Extract to read
Why removing grazing from the
Gila won’t solve the problems.

By Laura Schneberger.
Photos courtesy Alan Campbell.

Ida Campbell on “Dusty” about one mile above Straw Canyon, 1960. This gravel bar was one of the largest on the West Fork at the time. This was one of the few places we could photograph the cliffs without trees in the way.
In 1924, 438,360 acres of the forest lands in Southwest New Mexico were set aside as the first wilderness designation on the North American continent. Now known as the Gila Wilderness the region was chosen by Congress, “So that this and future generations may see and enjoy the wilderness as it was when first explored by the pioneers.” At least that’s what the big brown sign at the entrance to the forest says.

The Gila National Forest is home to a little over a hundred ranches, a few of them still operate in the wilderness areas of the forest. Most of these ranches were in place before the wilderness designation and remain small, family run operations. Kids are considered part-time employees. Mothers are business managers, bookkeepers and cooks, while fathers ramrod the outfits.

In the early ’90s, things began to turn for ranchers operating in the Gila. It became harder and harder to get allotment management plans approved by the U.S. Forest Service. Almost overnight, having a successful, productive operation and keeping your cattle in compliance with your allotment management plan (AMP) wasn’t enough to satisfy government requirements for the allotment. Especially if your allotment had any wilderness attached to it.

When someone in Washington decided allotment management planning fell under the rule of NEPA (National Environmental Policy Act of 1969) compliance it opened a can of worms that no one can see to the bottom of. Instead of just allowing public input comments when they reissued the annual forest plan, the Forest Service began redefining the NEPA compliance process to involve public comment on individual AMPs.

Directions
According to the article above on grazing in the Gila, how many acres of forest land in Southwest New Mexico were set aside in 1924 as the first wilderness designation?

Excerpted data

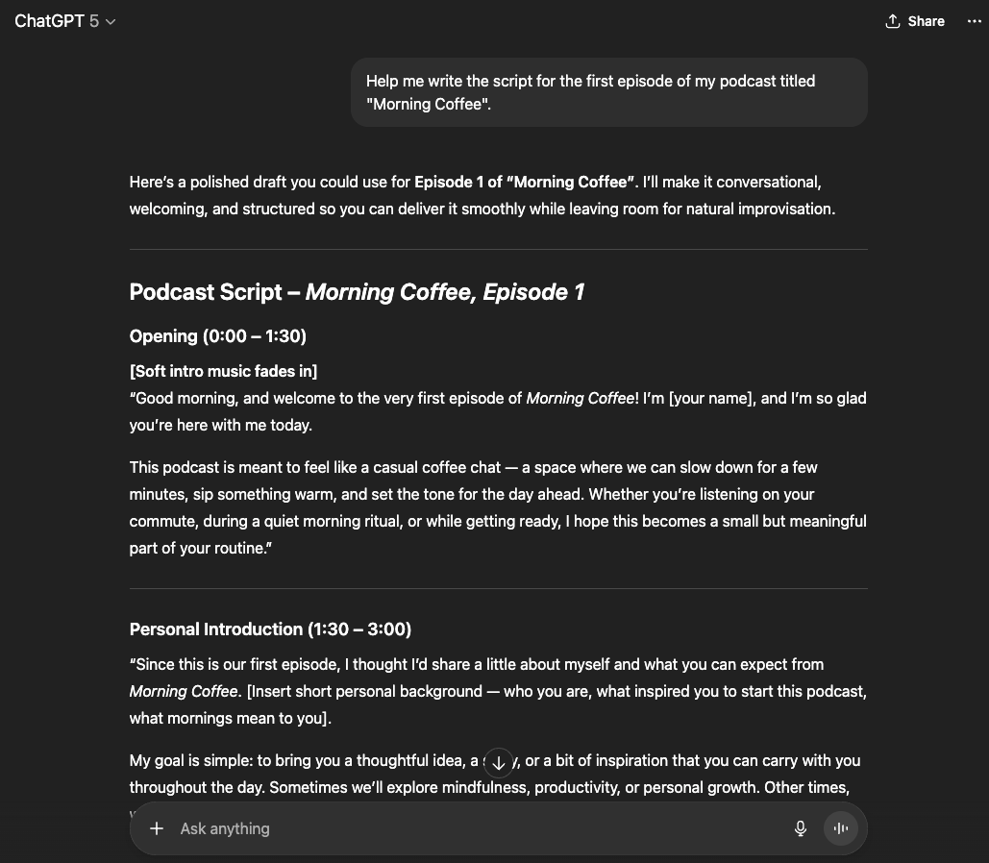Click the chevron beside ChatGPT 5
The height and width of the screenshot is (863, 989).
coord(111,21)
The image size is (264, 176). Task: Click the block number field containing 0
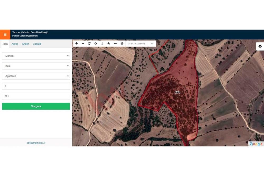pyautogui.click(x=36, y=86)
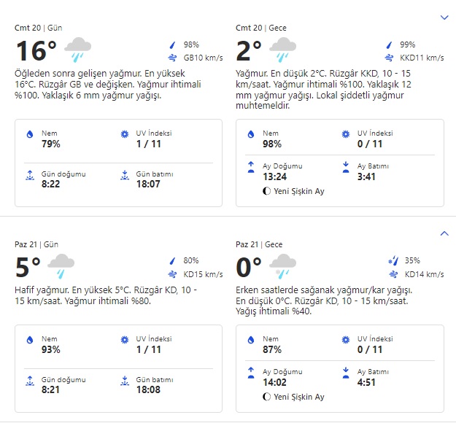The height and width of the screenshot is (423, 456).
Task: Click the sunrise icon next to 8:22
Action: [x=30, y=175]
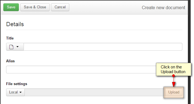Click the Save & Close button
The height and width of the screenshot is (104, 194).
[x=35, y=7]
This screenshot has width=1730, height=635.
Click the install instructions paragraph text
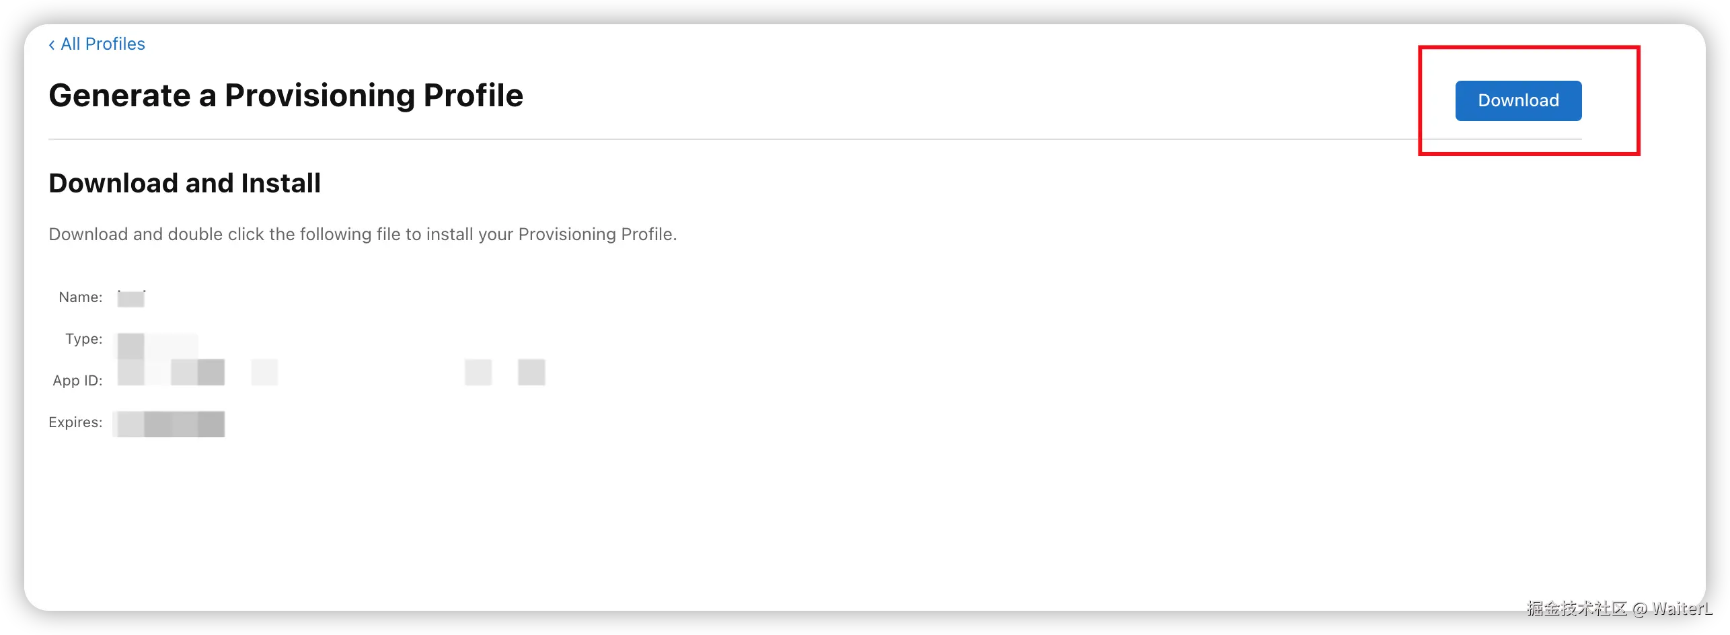coord(363,234)
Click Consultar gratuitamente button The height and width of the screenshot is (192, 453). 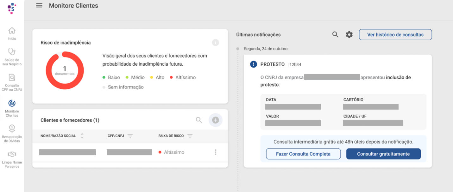click(383, 154)
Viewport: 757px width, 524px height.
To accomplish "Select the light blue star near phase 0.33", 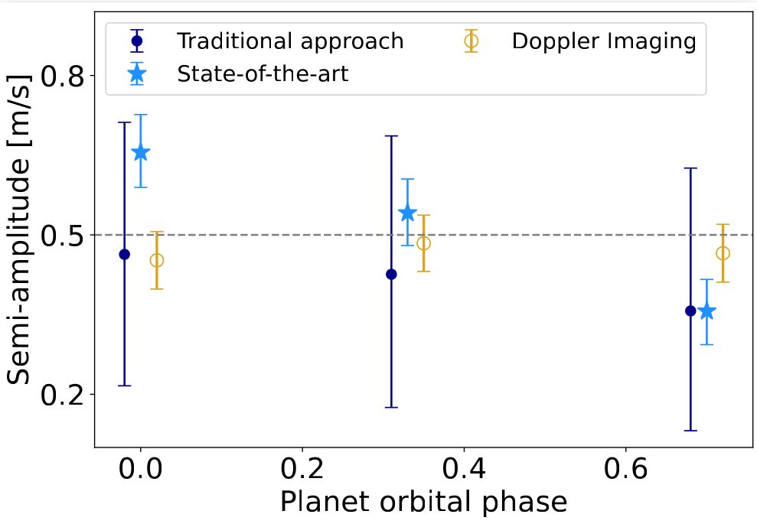I will [407, 213].
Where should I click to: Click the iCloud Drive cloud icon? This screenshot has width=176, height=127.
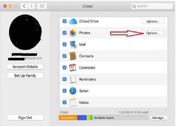point(73,21)
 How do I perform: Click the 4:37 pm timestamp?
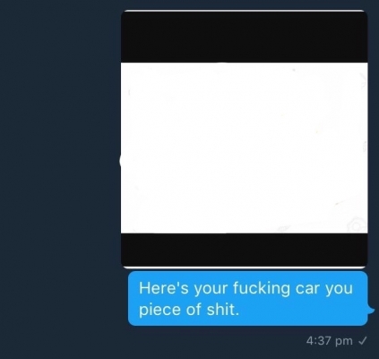pyautogui.click(x=329, y=340)
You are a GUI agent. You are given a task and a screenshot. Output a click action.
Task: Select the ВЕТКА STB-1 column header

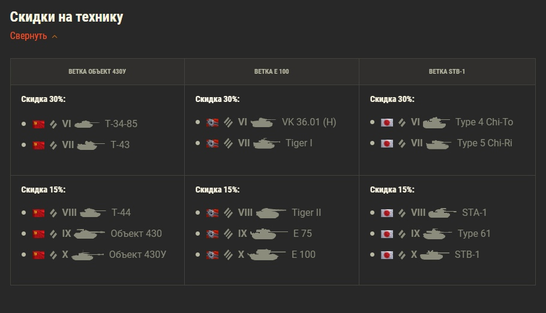click(447, 71)
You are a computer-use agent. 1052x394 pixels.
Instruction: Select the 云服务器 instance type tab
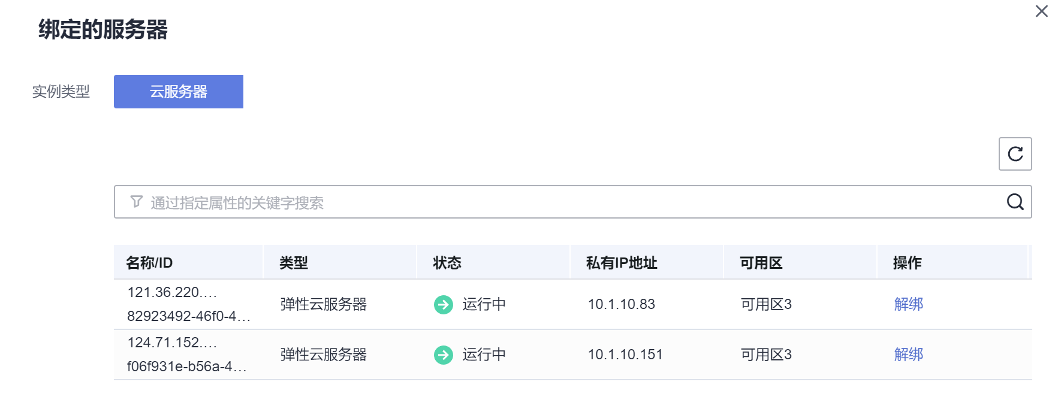click(178, 91)
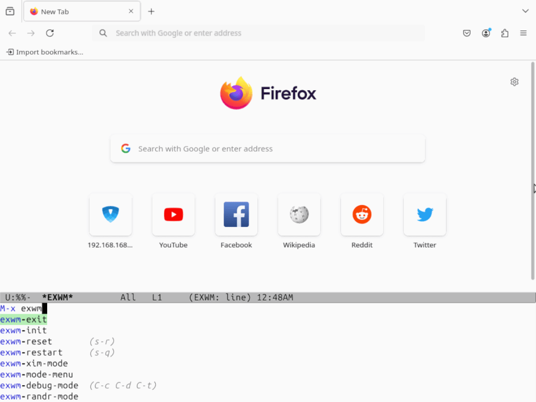Click Import bookmarks link
Viewport: 536px width, 402px height.
click(x=45, y=52)
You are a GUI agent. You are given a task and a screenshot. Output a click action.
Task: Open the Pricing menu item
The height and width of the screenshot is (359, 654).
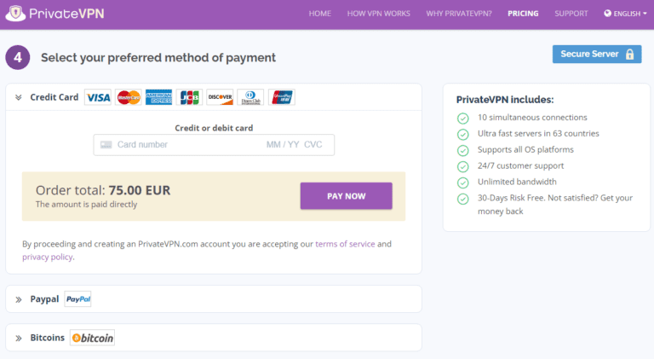pyautogui.click(x=523, y=14)
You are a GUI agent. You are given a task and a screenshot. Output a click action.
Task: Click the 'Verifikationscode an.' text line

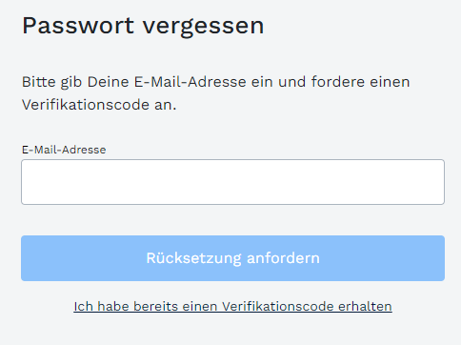tap(99, 105)
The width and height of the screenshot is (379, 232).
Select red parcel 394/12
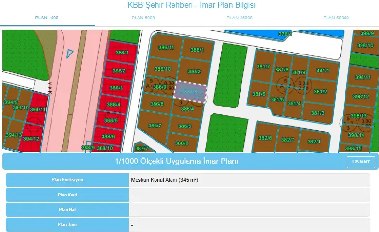[x=32, y=139]
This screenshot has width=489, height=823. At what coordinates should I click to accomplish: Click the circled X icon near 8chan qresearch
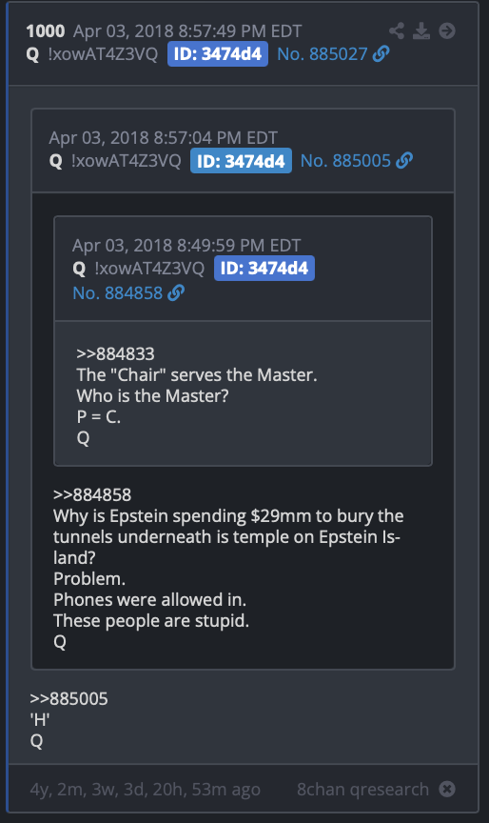[x=447, y=789]
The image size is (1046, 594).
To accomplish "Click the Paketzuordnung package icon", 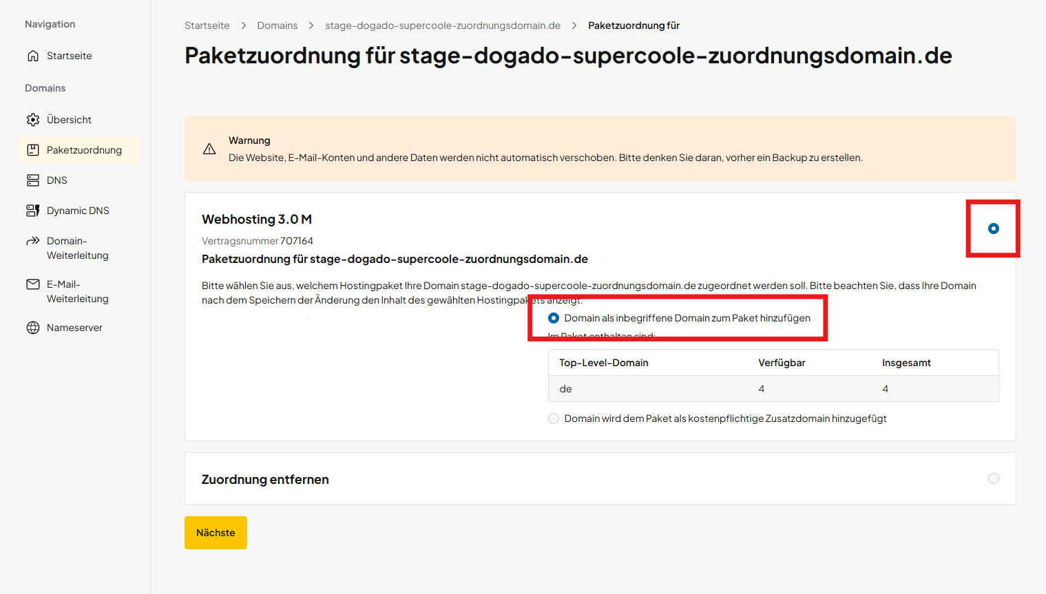I will (x=33, y=150).
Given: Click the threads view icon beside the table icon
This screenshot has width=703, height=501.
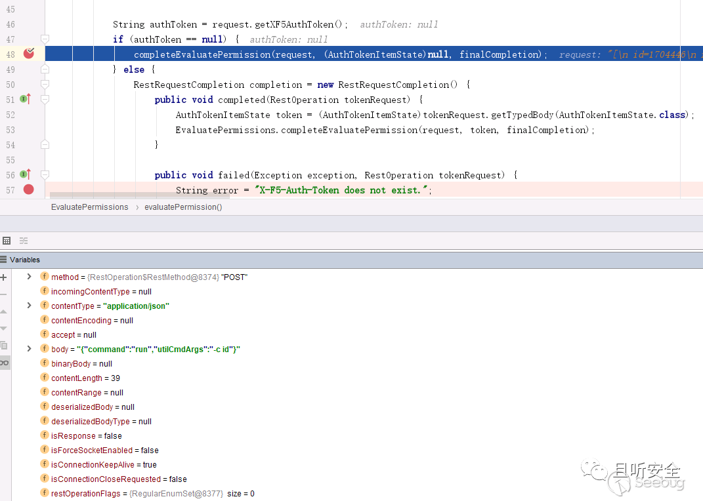Looking at the screenshot, I should pyautogui.click(x=24, y=241).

Exercise output
438,360 acres.